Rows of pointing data
______

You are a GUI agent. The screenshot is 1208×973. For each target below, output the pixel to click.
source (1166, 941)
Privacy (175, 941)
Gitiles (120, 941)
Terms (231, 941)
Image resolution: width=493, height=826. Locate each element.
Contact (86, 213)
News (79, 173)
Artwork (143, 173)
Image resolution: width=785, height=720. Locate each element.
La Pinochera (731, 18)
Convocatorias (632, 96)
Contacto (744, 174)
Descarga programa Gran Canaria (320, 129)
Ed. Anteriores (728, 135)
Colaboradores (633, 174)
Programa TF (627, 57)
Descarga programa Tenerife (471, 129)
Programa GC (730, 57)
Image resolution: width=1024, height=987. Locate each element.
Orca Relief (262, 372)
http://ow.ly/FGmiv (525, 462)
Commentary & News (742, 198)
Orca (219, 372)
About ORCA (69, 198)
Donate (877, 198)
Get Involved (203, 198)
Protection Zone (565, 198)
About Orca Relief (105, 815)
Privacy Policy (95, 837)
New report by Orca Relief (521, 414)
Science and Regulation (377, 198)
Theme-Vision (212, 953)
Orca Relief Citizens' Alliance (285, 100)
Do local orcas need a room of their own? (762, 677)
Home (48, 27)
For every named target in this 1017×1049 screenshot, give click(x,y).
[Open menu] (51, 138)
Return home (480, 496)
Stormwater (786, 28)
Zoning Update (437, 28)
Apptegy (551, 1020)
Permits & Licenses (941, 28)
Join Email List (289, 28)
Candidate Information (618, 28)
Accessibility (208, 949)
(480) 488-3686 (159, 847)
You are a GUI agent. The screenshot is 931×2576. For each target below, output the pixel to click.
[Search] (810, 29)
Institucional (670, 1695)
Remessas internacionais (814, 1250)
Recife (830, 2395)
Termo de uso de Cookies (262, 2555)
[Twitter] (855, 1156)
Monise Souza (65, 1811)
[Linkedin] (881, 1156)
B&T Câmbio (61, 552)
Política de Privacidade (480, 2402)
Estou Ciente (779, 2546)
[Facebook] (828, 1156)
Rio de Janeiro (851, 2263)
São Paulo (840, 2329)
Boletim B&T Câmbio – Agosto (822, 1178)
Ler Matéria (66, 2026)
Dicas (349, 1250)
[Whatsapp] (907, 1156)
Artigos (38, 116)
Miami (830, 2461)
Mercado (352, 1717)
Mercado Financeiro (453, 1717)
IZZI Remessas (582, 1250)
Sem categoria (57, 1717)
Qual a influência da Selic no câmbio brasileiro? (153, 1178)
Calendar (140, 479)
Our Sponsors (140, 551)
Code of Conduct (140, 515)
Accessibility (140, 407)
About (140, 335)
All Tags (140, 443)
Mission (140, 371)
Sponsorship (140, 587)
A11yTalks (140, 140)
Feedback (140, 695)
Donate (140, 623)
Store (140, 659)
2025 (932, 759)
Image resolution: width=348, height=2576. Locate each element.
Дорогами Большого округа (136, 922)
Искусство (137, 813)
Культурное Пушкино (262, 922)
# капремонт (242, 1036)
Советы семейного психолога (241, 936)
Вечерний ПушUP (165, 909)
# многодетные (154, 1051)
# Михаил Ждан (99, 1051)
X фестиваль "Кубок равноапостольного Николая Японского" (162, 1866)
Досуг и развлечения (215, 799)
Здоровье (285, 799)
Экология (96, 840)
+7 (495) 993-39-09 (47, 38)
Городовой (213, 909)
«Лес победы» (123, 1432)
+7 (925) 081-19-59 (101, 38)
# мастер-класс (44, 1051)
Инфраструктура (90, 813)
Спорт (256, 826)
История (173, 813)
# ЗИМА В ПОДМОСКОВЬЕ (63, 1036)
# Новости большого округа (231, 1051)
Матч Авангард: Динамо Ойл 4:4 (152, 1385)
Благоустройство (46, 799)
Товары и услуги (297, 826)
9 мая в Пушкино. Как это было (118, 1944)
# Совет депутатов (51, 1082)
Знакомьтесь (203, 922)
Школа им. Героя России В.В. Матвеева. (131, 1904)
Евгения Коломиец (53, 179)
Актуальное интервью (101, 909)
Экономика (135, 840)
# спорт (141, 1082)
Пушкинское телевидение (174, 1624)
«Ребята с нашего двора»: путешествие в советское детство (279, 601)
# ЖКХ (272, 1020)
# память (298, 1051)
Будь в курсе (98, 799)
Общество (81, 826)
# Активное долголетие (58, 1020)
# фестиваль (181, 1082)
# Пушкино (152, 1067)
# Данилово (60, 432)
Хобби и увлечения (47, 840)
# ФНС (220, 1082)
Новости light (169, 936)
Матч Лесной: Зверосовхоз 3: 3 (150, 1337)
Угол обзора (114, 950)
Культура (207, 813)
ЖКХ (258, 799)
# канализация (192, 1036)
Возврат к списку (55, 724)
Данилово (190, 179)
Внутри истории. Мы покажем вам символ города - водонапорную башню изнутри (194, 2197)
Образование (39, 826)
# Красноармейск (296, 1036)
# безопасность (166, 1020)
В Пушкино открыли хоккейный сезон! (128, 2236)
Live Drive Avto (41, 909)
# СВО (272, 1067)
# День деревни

______

Swap "Orca Relief" for "Orca Rescue" in every one of the lines above and leave everything else as it is.

RIGHT ANSWER:
You are a GUI agent. The screenshot is 1208×973. For each target below, output the pixel to click.
source (1166, 941)
Privacy (175, 941)
Gitiles (120, 941)
Terms (231, 941)
Image resolution: width=493, height=826. Locate each element.
Contact (86, 213)
News (79, 173)
Artwork (143, 173)
Image resolution: width=785, height=720. Locate each element.
La Pinochera (731, 18)
Convocatorias (632, 96)
Contacto (744, 174)
Descarga programa Gran Canaria (320, 129)
Ed. Anteriores (728, 135)
Colaboradores (633, 174)
Programa TF (627, 57)
Descarga programa Tenerife (471, 129)
Programa GC (730, 57)
Image resolution: width=1024, height=987. Locate each element.
Orca Rescue (262, 372)
http://ow.ly/FGmiv (525, 462)
Commentary & News (742, 198)
Orca (219, 372)
About ORCA (69, 198)
Donate (877, 198)
Get Involved (203, 198)
Protection Zone (565, 198)
About Orca Rescue (105, 815)
Privacy Policy (95, 837)
New report by Orca Rescue (521, 414)
Science and Regulation (377, 198)
Theme-Vision (212, 953)
Orca Rescue Citizens' Alliance (285, 100)
Do local orcas need a room of their own? (762, 677)
Home (48, 27)
For every named target in this 1017×1049 screenshot, give click(x,y).
[Open menu] (51, 138)
Return home (480, 496)
Stormwater (786, 28)
Zoning Update (437, 28)
Apptegy (551, 1020)
Permits & Licenses (941, 28)
Join Email List (289, 28)
Candidate Information (618, 28)
Accessibility (208, 949)
(480) 488-3686 (159, 847)
You are a GUI agent. The screenshot is 931×2576. For each target below, output the pixel to click.
[Search] (810, 29)
Institucional (670, 1695)
Remessas internacionais (814, 1250)
Recife (830, 2395)
Termo de uso de Cookies (262, 2555)
[Twitter] (855, 1156)
Monise Souza (65, 1811)
[Linkedin] (881, 1156)
B&T Câmbio (61, 552)
Política de Privacidade (480, 2402)
Estou Ciente (779, 2546)
[Facebook] (828, 1156)
Rio de Janeiro (851, 2263)
São Paulo (840, 2329)
Boletim B&T Câmbio – Agosto (822, 1178)
Ler Matéria (66, 2026)
Dicas (349, 1250)
[Whatsapp] (907, 1156)
Artigos (38, 116)
Miami (830, 2461)
Mercado (352, 1717)
Mercado Financeiro (453, 1717)
IZZI Remessas (582, 1250)
Sem categoria (57, 1717)
Qual a influência da Selic no câmbio brasileiro? (153, 1178)
Calendar (140, 479)
Our Sponsors (140, 551)
Code of Conduct (140, 515)
Accessibility (140, 407)
About (140, 335)
All Tags (140, 443)
Mission (140, 371)
Sponsorship (140, 587)
A11yTalks (140, 140)
Feedback (140, 695)
Donate (140, 623)
Store (140, 659)
2025 (932, 759)
Image resolution: width=348, height=2576. Locate each element.
Дорогами Большого округа (136, 922)
Искусство (137, 813)
Культурное Пушкино (262, 922)
# капремонт (242, 1036)
Советы семейного психолога (241, 936)
Вечерний ПушUP (165, 909)
# многодетные (154, 1051)
# Михаил Ждан (99, 1051)
X фестиваль "Кубок равноапостольного Николая Японского" (162, 1866)
Досуг и развлечения (215, 799)
Здоровье (285, 799)
Экология (96, 840)
+7 (495) 993-39-09 (47, 38)
Городовой (213, 909)
«Лес победы» (123, 1432)
+7 (925) 081-19-59 (101, 38)
# мастер-класс (44, 1051)
Инфраструктура (90, 813)
Спорт (256, 826)
История (173, 813)
# ЗИМА В ПОДМОСКОВЬЕ (63, 1036)
# Новости большого округа (231, 1051)
Матч Авангард: Динамо Ойл 4:4 (152, 1385)
Благоустройство (46, 799)
Товары и услуги (297, 826)
9 мая в Пушкино. Как это было (118, 1944)
# Совет депутатов (51, 1082)
Знакомьтесь (203, 922)
Школа им. Героя России В.В. Матвеева. (131, 1904)
Евгения Коломиец (53, 179)
Актуальное интервью (101, 909)
Экономика (135, 840)
# спорт (141, 1082)
Пушкинское телевидение (174, 1624)
«Ребята с нашего двора»: путешествие в советское детство (279, 601)
# ЖКХ (272, 1020)
# память (298, 1051)
Будь в курсе (98, 799)
Общество (81, 826)
# Активное долголетие (58, 1020)
# фестиваль (181, 1082)
# Пушкино (152, 1067)
# Данилово (60, 432)
Хобби и увлечения (47, 840)
# ФНС (220, 1082)
Новости light (169, 936)
Матч Лесной: Зверосовхоз 3: 3 (150, 1337)
Угол обзора (114, 950)
Культура (207, 813)
ЖКХ (258, 799)
# канализация (192, 1036)
Возврат к списку (55, 724)
Данилово (190, 179)
Внутри истории. Мы покажем вам символ города - водонапорную башню изнутри (194, 2197)
Образование (39, 826)
# Красноармейск (296, 1036)
# безопасность (166, 1020)
В Пушкино открыли хоккейный сезон! (128, 2236)
Live Drive Avto (41, 909)
# СВО (272, 1067)
# День деревни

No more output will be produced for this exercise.